[REQUIRED ACTION] Repeat the rows below starting at the first one and ending at the line containing "category-label: 5.5 〃 〃 is", including both ends, and leave the pictures out of your answer.

--- START ---

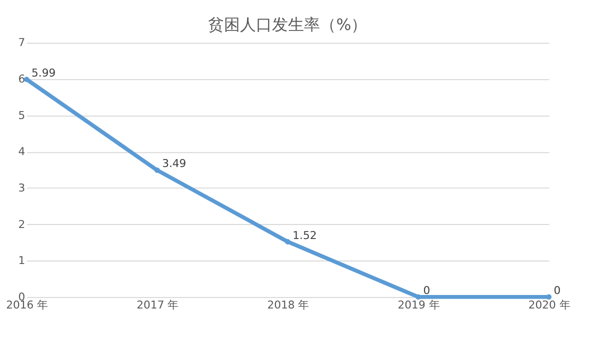 The width and height of the screenshot is (605, 340). I want to click on chart-title: 贫困人口发生率（%）, so click(288, 24).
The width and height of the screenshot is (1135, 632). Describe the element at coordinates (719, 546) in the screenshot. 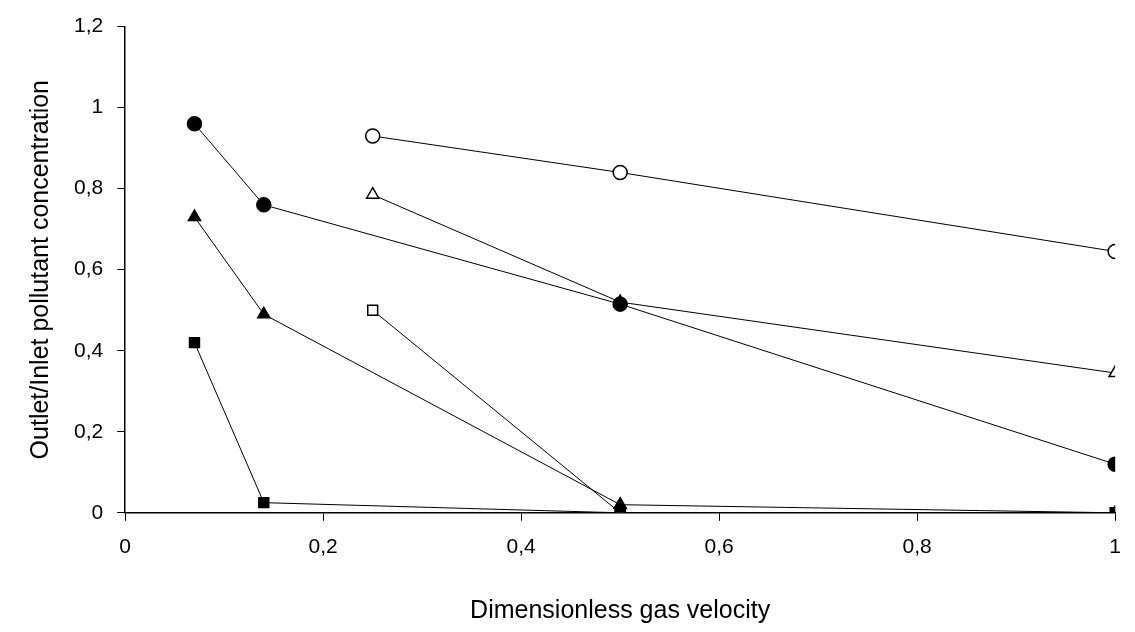

I see `x-tick-label: 0,6` at that location.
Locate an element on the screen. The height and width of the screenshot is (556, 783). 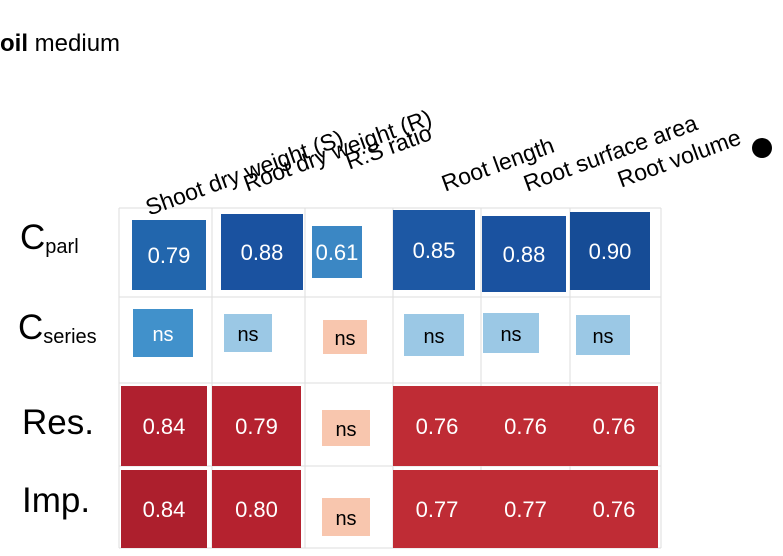
row-label: Imp. is located at coordinates (56, 500).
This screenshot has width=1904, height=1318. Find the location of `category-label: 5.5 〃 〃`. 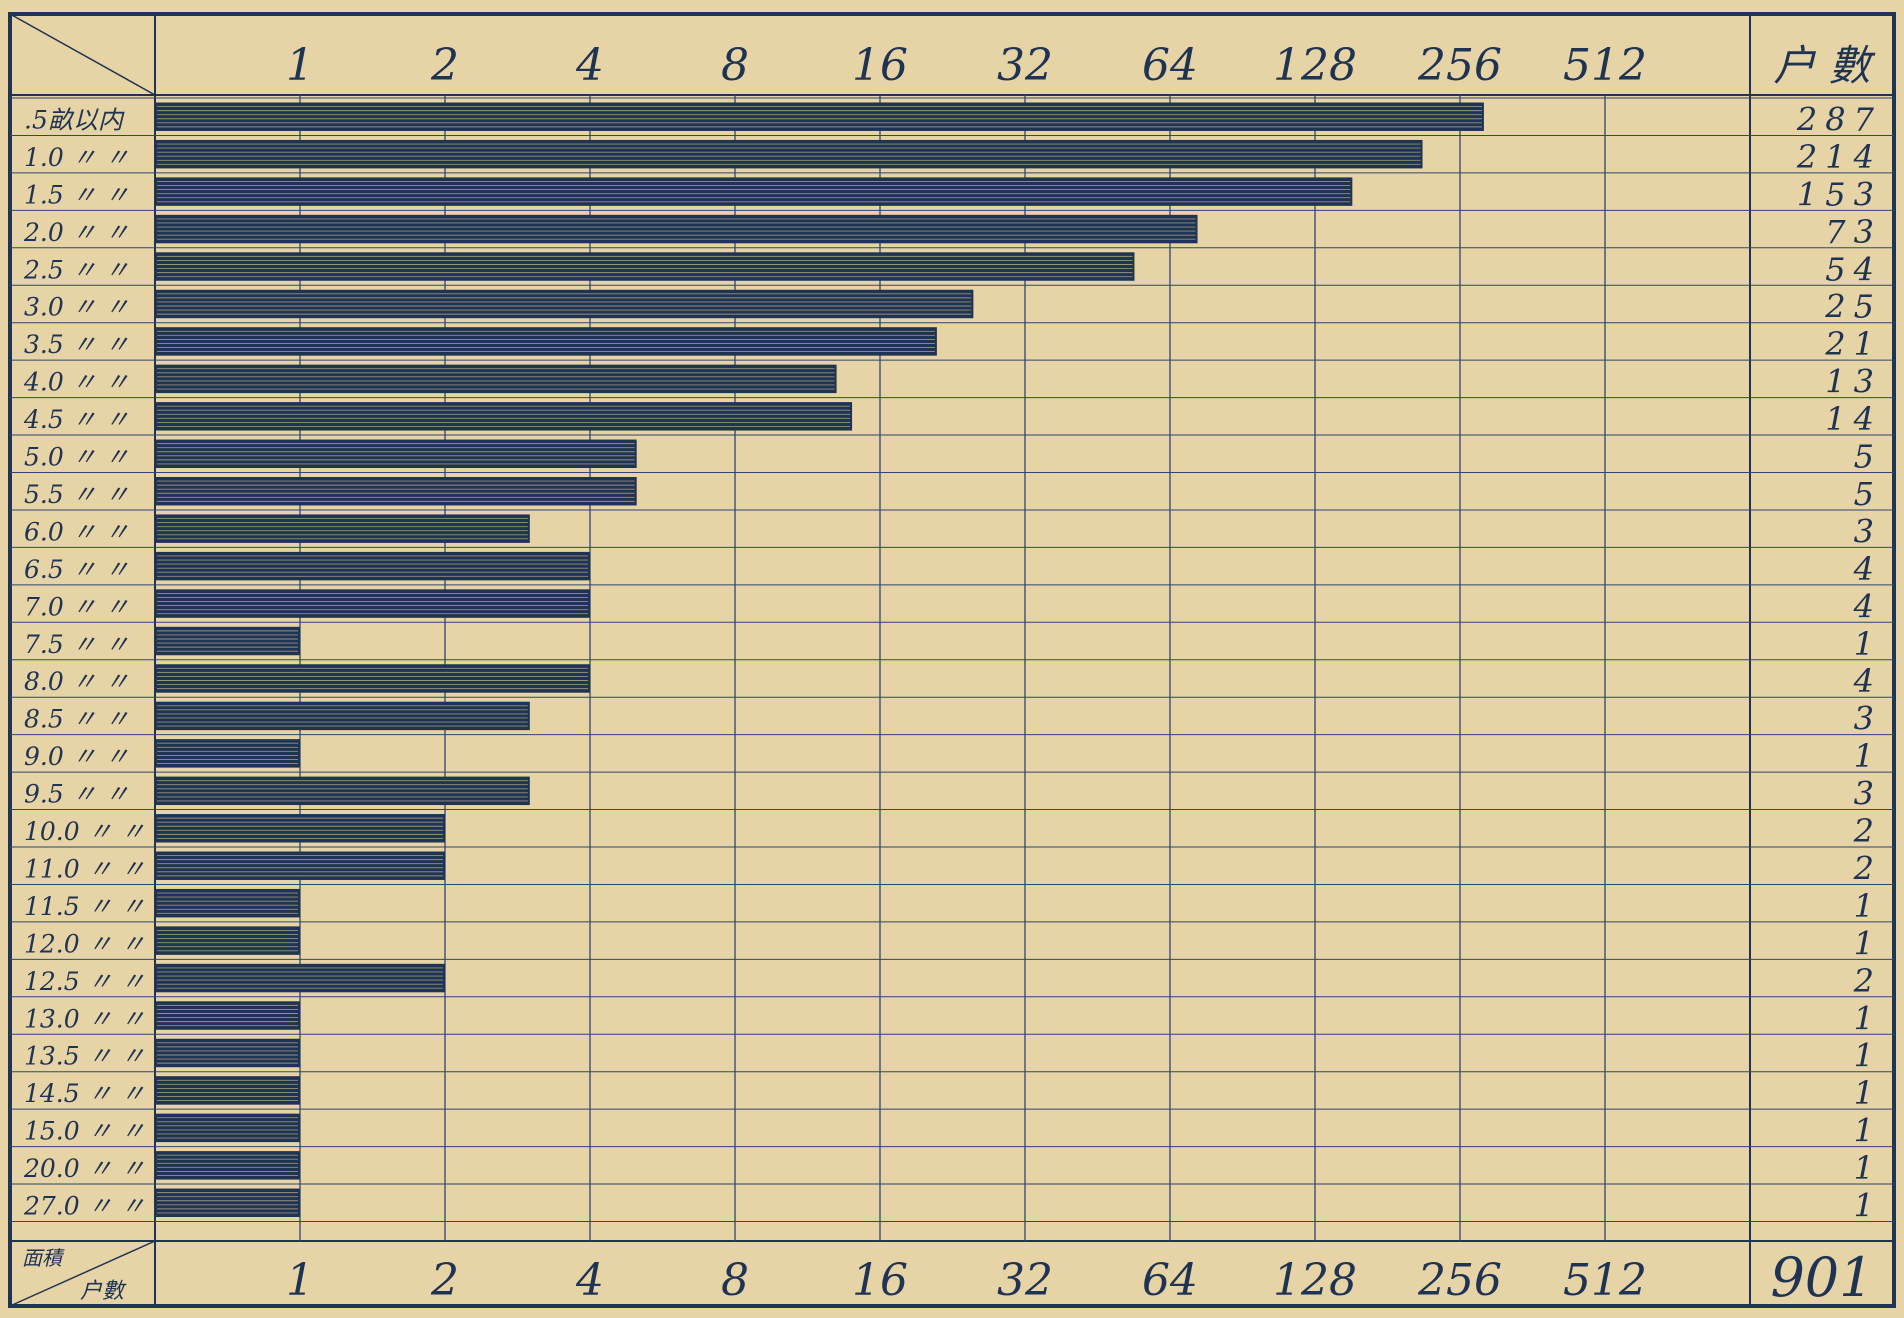

category-label: 5.5 〃 〃 is located at coordinates (77, 494).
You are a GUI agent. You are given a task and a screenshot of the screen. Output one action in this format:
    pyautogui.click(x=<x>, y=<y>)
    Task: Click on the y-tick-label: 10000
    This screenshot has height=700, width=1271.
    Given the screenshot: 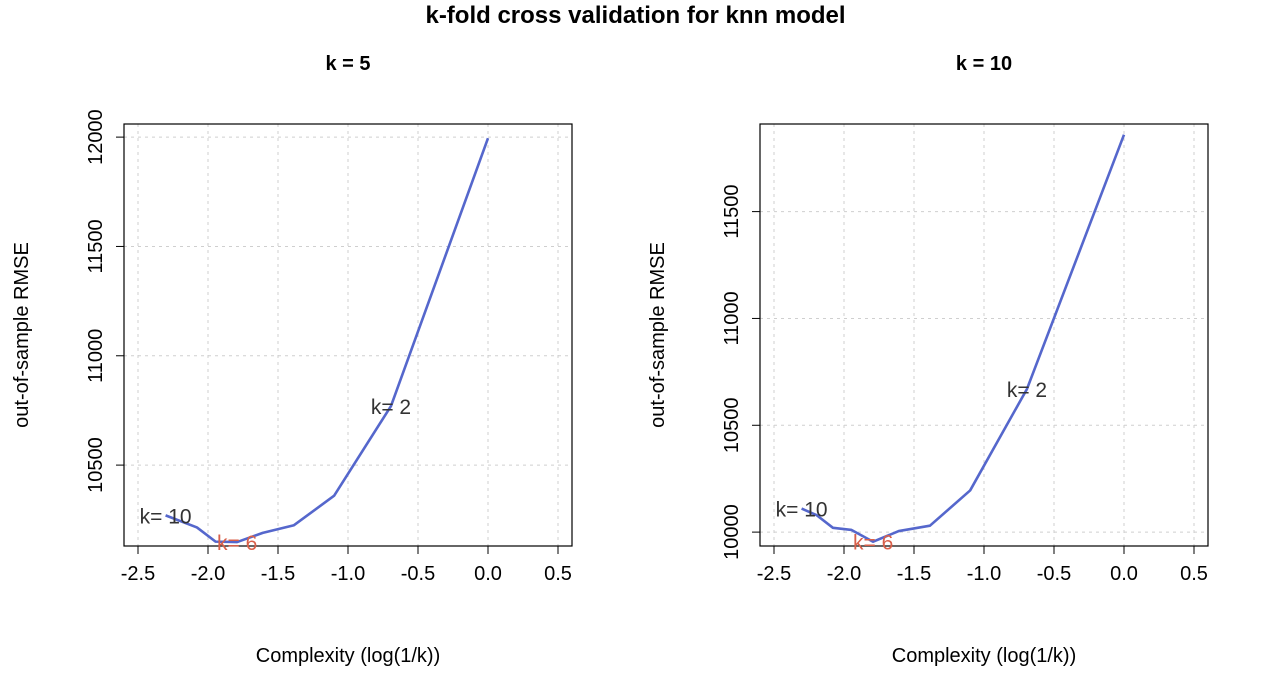 What is the action you would take?
    pyautogui.click(x=732, y=532)
    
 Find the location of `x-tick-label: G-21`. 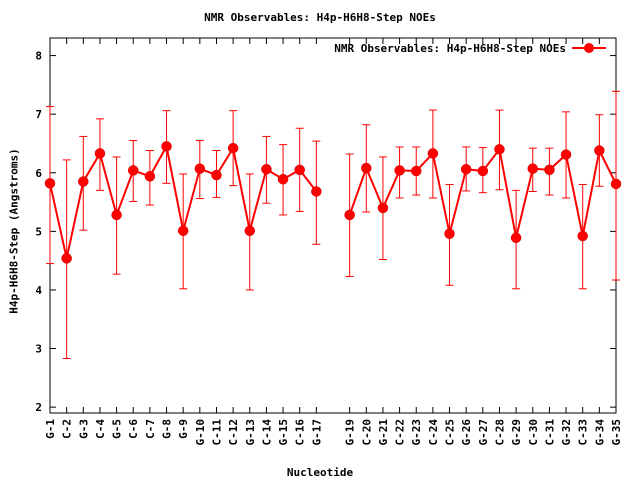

--- END ---

[REPLY TO THE TASK]
 The width and height of the screenshot is (605, 340). I want to click on chart-title: 贫困人口发生率（%）, so click(288, 24).
The width and height of the screenshot is (1135, 632). Describe the element at coordinates (719, 546) in the screenshot. 

I see `x-tick-label: 0,6` at that location.
Locate an element on the screen. The height and width of the screenshot is (556, 783). 
row-label: Imp. is located at coordinates (56, 500).
This screenshot has width=1904, height=1318. Find the location of `category-label: 5.5 〃 〃`. 

category-label: 5.5 〃 〃 is located at coordinates (77, 494).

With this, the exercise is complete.